Evelyn Hartley
Fifteen-year-old babysitter Evelyn Hartley was abducted from a La Crosse, Wisconsin home while watching a professor's daughter. Blood, a shoe, and her broken glasses were found at the scene. Ed Gein was investigated as a suspect but cleared.
On the evening of October 24, 1953, fifteen-year-old Evelyn Grace Hartley went to babysit for the young daughter of Viggo Rasmusson, a professor at La Crosse State College in La Crosse, Wisconsin. When Evelyn did not answer her father's phone calls later that evening, her father drove to the Rasmusson home and found signs of a violent struggle.

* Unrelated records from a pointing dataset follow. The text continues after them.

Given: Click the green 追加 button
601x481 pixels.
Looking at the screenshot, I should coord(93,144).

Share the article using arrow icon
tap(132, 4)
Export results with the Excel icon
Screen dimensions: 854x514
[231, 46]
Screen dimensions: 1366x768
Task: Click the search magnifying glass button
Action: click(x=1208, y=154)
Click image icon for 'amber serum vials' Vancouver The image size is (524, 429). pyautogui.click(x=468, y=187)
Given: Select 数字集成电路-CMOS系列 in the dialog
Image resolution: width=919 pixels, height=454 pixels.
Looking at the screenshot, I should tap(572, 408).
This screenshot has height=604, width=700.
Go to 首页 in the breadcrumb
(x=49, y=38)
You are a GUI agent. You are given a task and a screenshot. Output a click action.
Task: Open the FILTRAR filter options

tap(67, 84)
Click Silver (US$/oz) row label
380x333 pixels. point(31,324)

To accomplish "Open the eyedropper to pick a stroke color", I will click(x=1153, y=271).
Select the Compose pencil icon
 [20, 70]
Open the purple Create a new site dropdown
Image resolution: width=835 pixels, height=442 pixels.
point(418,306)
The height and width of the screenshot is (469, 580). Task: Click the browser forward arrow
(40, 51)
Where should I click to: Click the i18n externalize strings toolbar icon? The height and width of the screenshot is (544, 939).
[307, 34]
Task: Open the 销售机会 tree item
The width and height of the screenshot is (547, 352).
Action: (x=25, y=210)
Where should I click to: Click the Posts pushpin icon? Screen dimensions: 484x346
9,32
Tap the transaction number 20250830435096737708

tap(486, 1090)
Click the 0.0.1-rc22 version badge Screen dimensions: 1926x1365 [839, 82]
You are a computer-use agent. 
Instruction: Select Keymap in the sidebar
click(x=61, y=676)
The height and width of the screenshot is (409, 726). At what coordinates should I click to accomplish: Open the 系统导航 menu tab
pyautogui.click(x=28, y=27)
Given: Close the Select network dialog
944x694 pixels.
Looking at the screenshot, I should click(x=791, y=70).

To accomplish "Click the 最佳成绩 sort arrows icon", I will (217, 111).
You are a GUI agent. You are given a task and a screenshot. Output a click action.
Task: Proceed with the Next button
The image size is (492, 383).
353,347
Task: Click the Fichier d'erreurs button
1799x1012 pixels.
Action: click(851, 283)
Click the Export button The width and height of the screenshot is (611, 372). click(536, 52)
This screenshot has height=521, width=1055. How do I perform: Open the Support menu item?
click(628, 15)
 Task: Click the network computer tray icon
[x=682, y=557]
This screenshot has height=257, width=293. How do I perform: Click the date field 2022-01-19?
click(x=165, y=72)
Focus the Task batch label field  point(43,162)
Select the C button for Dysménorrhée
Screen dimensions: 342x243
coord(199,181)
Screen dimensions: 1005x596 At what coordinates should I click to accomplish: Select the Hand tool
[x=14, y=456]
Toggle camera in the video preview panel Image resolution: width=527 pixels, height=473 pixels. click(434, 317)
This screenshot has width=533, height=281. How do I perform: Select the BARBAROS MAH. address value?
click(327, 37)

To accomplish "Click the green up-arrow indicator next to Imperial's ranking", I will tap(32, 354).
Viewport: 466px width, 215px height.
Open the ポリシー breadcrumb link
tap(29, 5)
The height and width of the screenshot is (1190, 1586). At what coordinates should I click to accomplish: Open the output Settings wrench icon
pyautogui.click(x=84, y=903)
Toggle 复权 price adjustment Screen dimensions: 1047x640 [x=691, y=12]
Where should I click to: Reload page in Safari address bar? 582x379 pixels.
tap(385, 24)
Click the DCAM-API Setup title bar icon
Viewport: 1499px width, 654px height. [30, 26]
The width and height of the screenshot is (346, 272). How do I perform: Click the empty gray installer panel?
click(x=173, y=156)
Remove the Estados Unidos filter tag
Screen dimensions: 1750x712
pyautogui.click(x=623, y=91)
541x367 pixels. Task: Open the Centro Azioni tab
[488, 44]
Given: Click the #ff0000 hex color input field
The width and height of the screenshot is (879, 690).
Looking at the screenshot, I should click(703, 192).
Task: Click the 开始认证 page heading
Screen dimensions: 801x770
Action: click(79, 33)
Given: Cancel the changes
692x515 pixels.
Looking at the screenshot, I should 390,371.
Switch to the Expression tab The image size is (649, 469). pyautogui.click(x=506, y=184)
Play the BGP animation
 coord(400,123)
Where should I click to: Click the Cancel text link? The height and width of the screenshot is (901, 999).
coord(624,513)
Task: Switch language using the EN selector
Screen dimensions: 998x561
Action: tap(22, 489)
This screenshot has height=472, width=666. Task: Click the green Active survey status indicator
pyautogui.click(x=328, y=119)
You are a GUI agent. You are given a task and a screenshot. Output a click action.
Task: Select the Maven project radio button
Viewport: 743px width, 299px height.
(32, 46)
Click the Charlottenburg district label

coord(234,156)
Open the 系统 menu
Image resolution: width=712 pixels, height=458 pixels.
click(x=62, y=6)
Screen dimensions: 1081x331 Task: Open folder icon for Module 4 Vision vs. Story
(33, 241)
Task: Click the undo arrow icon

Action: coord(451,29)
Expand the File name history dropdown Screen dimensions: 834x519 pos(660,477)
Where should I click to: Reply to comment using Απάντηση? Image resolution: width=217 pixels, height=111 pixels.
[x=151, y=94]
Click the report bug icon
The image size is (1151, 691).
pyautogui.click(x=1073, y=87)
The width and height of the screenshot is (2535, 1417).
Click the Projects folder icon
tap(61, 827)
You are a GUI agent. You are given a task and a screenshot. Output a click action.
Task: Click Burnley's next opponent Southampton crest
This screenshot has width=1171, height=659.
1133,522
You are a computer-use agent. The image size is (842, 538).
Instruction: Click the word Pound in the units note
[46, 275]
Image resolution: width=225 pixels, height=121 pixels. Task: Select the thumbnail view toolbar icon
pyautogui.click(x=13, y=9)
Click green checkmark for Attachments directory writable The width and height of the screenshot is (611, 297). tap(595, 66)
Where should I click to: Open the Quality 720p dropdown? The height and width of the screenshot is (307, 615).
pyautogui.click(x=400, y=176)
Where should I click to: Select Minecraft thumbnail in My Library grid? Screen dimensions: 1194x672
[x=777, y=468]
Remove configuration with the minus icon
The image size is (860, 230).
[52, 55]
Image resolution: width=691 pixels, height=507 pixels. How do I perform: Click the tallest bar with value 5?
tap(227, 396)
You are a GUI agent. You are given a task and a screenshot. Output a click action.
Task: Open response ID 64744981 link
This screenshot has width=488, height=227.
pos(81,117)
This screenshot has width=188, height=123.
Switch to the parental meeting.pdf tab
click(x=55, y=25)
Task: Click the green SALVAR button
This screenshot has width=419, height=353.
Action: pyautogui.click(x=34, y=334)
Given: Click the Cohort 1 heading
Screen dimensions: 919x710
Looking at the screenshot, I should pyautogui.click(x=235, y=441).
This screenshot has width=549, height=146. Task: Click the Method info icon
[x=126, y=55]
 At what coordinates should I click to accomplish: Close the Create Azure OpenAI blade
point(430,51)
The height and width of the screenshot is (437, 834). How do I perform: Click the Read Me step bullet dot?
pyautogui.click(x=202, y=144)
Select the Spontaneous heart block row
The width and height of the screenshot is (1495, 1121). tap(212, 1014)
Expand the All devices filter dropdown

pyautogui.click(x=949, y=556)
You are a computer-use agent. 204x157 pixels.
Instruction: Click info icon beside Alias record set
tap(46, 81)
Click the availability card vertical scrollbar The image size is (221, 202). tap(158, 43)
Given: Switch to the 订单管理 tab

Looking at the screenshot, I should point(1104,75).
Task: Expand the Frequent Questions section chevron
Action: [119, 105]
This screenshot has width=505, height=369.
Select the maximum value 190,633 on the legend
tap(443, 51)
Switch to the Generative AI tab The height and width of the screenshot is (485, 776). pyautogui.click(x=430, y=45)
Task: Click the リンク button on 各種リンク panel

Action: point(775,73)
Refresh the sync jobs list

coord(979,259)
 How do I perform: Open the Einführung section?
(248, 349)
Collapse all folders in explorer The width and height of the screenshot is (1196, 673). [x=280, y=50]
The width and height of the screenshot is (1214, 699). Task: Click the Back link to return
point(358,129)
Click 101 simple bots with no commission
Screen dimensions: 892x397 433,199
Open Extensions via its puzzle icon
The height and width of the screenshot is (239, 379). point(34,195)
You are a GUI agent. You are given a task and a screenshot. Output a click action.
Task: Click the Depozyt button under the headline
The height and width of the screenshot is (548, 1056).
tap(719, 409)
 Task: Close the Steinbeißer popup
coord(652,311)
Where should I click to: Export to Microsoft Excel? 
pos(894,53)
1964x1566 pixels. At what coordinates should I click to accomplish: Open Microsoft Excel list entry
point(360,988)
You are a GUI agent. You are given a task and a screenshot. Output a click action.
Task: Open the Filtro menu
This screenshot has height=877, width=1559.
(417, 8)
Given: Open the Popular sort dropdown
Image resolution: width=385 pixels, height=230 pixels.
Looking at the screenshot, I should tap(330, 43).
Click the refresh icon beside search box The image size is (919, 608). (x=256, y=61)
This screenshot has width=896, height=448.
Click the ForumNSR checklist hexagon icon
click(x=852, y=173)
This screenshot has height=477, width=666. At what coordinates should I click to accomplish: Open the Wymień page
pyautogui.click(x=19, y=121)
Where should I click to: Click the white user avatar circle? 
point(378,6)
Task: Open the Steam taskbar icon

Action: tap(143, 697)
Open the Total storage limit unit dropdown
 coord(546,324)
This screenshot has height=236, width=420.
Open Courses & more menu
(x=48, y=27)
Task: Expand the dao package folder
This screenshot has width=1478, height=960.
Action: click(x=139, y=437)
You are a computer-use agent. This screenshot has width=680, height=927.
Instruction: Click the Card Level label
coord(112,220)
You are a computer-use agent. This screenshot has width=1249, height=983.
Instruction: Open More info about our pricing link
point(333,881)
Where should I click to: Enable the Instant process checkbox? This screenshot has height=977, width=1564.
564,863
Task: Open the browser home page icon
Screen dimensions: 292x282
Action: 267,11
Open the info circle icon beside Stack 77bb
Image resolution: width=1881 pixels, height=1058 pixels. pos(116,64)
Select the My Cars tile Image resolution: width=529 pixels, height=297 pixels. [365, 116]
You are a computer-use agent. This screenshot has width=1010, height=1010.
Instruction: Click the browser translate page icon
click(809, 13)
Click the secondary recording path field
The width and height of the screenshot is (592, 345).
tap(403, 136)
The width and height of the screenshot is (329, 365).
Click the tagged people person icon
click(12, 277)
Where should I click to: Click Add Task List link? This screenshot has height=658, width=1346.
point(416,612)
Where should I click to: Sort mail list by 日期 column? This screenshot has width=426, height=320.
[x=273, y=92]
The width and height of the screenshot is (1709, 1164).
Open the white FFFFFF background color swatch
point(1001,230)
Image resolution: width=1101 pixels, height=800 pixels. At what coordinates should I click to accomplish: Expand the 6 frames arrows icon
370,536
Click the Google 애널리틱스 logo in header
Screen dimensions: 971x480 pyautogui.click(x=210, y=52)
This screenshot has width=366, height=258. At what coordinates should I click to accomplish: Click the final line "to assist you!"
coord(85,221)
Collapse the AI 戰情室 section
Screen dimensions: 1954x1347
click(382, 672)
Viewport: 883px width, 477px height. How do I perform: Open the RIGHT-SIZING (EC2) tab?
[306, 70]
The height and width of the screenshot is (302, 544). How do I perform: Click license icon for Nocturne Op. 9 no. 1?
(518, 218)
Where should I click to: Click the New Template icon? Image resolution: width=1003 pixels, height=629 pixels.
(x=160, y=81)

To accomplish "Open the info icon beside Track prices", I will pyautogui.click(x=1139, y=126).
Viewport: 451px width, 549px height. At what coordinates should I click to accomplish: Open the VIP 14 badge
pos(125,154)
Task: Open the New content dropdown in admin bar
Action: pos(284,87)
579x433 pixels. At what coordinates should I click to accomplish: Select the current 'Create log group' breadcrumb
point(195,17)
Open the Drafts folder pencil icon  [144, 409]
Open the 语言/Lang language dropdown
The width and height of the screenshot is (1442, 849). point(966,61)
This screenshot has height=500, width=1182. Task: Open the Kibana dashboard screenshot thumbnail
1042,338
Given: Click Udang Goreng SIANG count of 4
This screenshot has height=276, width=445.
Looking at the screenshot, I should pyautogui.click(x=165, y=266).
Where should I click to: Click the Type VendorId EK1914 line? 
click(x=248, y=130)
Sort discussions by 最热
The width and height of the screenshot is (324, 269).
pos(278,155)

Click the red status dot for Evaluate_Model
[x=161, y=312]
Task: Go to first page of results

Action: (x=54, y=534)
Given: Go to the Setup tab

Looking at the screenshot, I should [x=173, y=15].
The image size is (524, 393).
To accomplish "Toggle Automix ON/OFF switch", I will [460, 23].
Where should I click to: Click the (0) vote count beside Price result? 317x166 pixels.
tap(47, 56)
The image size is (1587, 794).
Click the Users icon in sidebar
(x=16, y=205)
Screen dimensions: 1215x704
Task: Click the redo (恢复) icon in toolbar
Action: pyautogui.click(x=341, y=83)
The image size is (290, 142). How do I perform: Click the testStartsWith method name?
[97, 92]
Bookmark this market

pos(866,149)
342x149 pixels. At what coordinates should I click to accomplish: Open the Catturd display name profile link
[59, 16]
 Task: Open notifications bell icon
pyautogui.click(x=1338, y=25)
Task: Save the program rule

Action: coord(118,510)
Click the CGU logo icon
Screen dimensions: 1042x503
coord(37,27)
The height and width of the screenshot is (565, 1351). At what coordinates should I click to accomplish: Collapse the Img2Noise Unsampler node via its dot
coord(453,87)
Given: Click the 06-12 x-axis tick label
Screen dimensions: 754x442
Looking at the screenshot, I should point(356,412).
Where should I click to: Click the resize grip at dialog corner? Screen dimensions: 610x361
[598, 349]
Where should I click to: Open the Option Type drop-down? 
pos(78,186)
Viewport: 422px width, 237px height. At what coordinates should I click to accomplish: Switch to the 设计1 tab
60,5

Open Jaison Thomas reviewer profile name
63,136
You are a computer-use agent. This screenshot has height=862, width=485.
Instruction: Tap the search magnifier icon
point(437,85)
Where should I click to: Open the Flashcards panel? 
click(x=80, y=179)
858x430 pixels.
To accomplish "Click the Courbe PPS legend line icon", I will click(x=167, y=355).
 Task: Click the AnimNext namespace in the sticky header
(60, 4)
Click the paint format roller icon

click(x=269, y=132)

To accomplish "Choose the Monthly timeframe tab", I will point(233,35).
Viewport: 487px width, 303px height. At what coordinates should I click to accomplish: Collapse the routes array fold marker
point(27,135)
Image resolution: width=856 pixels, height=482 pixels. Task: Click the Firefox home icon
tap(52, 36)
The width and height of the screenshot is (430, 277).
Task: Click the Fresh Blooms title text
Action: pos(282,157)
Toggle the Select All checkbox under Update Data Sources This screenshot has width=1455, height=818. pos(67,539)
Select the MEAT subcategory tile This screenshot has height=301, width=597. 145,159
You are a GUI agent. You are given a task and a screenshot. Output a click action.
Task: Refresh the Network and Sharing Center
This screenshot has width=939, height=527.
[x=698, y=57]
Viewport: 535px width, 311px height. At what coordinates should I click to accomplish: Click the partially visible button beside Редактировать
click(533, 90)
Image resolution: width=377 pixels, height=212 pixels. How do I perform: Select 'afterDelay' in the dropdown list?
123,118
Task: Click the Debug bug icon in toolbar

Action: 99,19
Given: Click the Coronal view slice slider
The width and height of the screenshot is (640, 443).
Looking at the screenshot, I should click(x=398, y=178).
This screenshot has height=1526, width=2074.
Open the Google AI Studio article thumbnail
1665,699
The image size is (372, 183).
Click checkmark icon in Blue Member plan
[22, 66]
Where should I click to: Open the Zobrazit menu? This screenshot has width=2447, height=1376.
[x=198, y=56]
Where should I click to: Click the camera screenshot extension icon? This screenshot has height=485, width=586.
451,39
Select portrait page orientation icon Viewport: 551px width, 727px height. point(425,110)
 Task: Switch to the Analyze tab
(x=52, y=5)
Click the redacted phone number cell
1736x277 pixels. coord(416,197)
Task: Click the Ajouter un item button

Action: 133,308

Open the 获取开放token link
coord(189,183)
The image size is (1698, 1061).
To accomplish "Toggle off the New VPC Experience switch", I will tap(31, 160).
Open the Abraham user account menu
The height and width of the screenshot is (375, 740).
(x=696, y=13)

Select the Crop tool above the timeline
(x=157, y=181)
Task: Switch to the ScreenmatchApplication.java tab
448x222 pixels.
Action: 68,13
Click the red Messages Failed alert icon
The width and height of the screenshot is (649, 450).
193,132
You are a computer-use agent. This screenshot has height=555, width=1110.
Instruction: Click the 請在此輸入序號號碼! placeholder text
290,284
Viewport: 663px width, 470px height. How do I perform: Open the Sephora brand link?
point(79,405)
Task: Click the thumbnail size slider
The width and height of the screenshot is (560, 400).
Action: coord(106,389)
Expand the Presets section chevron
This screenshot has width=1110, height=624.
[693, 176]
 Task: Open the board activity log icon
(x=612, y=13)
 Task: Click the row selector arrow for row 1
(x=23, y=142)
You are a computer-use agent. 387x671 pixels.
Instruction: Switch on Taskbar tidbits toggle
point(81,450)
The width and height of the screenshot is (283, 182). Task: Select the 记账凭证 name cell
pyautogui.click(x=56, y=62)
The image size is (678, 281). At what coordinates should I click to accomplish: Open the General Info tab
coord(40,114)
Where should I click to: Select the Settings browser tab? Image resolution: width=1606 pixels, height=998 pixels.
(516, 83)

A basement window had been forced open, and there was blood on the floor and basement stairs. Evelyn's shoes and eyeglasses were found at the scene, one lens of the glasses broken. The professor's daughter was found unharmed and asleep in an upstairs bedroom. It appeared that Evelyn had been taken by force through the basement.
A massive search was launched, involving hundreds of volunteers and law enforcement from across the region. Bloodstained clothing—not belonging to Evelyn—was found along a highway south of La Crosse. Dogs tracked a scent to a nearby road where it ended, suggesting Evelyn had been placed in a vehicle.
When serial killer Ed Gein was arrested in nearby Plainfield, Wisconsin in 1957, he was investigated as a possible suspect in Evelyn's disappearance, but he was cleared. The case generated numerous theories and suspects over the decades but has never been solved. Evelyn Hartley's disappearance remains La Crosse's most famous cold case.